Einleitung des neuen Sammelbands zu Kritik im Handgemenge

»Herzustellen wäre ein Bewußtsein von Theorie und Praxis, das beide weder so trennt, daß Theorie ohnmächtig würde und Praxis willkürlich; noch Theorie durch den […] urbürgerlichen Primat der praktischen Vernunft bricht.« (Adorno 2003: 761)

»Wir meinen mit Praxis wirklich, daß man mit dem Gedanken, daß die Welt sich von Grund auf ändern müsse, ernst macht. Das muß sich sowohl im Denken wie im Tun zeigen.« (Horkheimer in: Horkheimer und Adorno 1996: 61)

Zwei Ereignisse aus der Geschichte der Kritischen Theorie jährten sich 2023 zum hundertsten Mal.

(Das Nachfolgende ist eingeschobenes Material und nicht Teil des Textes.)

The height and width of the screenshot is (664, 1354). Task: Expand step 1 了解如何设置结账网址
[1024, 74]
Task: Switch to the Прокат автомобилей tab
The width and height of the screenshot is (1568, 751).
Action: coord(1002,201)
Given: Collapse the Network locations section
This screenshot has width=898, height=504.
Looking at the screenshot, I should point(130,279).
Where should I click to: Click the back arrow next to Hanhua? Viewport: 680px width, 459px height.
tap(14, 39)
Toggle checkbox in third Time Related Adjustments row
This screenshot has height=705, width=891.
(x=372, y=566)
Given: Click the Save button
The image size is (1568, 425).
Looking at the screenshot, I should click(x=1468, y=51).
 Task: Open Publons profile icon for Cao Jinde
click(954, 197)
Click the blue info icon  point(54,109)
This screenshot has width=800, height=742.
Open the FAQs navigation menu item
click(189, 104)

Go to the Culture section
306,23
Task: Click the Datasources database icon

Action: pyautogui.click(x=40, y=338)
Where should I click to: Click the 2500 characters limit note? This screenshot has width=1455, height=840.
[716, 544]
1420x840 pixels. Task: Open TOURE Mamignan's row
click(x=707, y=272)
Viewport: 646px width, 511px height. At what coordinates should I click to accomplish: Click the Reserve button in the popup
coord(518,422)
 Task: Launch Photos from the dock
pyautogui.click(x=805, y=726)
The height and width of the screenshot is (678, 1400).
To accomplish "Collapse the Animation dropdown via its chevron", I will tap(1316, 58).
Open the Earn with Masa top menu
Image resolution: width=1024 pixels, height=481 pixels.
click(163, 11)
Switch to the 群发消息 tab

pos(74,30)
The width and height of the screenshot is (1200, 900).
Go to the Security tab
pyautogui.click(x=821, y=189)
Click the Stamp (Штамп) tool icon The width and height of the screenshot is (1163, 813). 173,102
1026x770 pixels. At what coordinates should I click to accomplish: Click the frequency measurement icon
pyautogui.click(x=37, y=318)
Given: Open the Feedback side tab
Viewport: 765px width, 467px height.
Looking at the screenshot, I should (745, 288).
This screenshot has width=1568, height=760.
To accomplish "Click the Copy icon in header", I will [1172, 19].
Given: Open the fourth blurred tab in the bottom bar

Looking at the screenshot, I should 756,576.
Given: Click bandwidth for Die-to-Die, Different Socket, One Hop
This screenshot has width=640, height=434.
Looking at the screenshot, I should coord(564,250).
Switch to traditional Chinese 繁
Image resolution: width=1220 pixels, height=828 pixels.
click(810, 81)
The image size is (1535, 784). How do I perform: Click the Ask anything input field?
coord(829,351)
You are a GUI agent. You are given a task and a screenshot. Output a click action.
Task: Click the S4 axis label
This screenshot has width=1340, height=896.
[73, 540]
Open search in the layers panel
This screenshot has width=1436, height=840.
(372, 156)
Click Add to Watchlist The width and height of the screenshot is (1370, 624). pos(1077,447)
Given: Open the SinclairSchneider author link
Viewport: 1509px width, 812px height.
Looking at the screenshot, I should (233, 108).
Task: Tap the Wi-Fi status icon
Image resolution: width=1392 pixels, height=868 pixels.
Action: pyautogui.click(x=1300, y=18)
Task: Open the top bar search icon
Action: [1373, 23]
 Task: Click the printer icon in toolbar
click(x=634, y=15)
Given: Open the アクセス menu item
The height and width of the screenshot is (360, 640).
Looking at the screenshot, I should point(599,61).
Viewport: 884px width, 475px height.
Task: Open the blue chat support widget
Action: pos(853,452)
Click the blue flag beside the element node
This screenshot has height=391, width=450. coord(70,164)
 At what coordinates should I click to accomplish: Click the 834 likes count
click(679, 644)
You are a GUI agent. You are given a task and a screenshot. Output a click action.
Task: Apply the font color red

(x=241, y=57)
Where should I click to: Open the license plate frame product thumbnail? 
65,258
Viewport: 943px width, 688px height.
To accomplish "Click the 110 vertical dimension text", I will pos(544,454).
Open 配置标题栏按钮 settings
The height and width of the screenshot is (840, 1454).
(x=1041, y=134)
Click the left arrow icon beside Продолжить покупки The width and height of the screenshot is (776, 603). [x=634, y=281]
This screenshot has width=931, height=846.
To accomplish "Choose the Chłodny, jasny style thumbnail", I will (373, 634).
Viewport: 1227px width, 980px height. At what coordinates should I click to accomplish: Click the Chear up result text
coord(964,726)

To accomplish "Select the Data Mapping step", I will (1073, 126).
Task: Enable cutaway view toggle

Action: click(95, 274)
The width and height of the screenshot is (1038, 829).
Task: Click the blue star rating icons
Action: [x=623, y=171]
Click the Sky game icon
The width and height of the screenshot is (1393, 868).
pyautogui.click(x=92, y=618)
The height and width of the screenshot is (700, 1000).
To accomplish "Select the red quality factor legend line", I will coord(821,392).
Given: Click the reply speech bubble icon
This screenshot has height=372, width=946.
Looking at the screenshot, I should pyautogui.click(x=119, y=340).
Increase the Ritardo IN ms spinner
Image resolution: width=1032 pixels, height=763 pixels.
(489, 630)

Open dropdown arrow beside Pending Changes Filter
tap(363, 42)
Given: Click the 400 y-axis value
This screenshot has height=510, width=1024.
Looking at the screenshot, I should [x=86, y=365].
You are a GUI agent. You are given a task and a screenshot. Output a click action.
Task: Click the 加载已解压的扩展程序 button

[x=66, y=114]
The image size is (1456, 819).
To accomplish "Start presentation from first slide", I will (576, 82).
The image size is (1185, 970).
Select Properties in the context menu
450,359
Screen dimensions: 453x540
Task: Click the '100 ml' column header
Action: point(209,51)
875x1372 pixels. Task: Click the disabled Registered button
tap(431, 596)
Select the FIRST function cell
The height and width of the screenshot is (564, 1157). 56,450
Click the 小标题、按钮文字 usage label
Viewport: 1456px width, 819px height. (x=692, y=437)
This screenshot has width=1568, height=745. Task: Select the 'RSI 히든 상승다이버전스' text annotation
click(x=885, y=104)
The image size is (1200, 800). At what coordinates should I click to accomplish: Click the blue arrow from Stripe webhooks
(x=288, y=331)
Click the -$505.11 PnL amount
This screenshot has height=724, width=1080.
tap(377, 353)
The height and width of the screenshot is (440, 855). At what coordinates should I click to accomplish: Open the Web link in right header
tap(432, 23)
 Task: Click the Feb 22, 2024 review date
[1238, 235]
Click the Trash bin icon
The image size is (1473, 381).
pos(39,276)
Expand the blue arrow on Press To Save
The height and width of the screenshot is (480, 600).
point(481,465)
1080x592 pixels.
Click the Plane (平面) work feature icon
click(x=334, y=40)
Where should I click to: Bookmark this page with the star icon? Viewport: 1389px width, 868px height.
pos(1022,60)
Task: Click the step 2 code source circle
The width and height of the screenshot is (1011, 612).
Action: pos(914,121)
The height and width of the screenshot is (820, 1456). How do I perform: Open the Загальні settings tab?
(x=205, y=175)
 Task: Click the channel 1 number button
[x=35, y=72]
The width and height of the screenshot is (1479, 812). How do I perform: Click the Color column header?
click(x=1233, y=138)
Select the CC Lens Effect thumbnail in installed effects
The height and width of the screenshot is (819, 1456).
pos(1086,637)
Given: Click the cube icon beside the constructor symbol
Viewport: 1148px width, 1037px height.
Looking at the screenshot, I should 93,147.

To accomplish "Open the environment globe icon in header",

Zum einen wurde 1923 das Institut für Sozialforschung (IfS) in Frankfurt am Main gegründet, zum anderen wurde im selben Jahr – als erstes Theorieseminar des neu gegründeten Instituts – die erste Marxistische Arbeitswoche (MAW) ausgerichtet.1  Beide Ereignisse verweisen auf die diesem Sammelband zugrundeliegende Thematik: das Verhältnis von gesellschaftskritischer Theorie und Praxis im Angesicht gesellschaftlich unhaltbarer Zustände.

In seiner Anfangszeit stand das IfS in einer engen Verbindung zum politischen Marxismus. Das Ziel der Institutsgründung war es, diesem eine »akademische Heimstätte« (Felix Weil; zit. in Erazo Heufelder 2017: 24) zu schaffen. Zu den frühen Beschäftigungsfeldern des IfS gehörten etwa die Herausgabe der ersten Marx-Engels-Gesamtausgabe, eine Zeitschrift zur Geschichte des Sozialismus und der Arbeiterbewegung sowie eigene Forschungstätigkeiten zur Kritik der politischen Ökonomie. Mit dem Antritt Max Horkheimers als Institutsdirektor im Jahr 1931 begann sich dann langsam jene spezifische Denktradition herauszukristallisieren, die in innovativer Weise den Marx’schen Materialismus mit der Freud’schen Psychoanalyse verband, sowie mit den Mitteln der Sozialphilosophie ein interdisziplinäres Programm der gesellschaftskritischen Sozialforschung entwarf. Spätestens seit Horkheimers programmatischem Aufsatz aus dem Jahr 1937 steht das IfS für den Ort Kritischer Theorie. Diese, so Horkheimer, zielt »nirgends bloß auf Vermehrung des Wissens als solchen ab, sondern auf die Emanzipation des Menschen aus versklavenden Verhältnissen« (Horkheimer 2009: 219). Durch diesen Emanzipationsanspruch, der ex negativo – in der bestimmten Negation der Herrschaftsverhältnisse und nicht in der Beschreibung revolutionärer, umwälzender Praxis – vermittelt ist, unterscheidet sich die Kritische Theorie wesentlich von der traditionellen Wissensproduktion. Sie ist nämlich »nicht nur eine intellektuelle Tradition, die eine spezifische Methode artikuliert; sie hat auch einen bestimmten praktischen und politischen Zweck, nämlich Emanzipation« (Allen 2023: 20).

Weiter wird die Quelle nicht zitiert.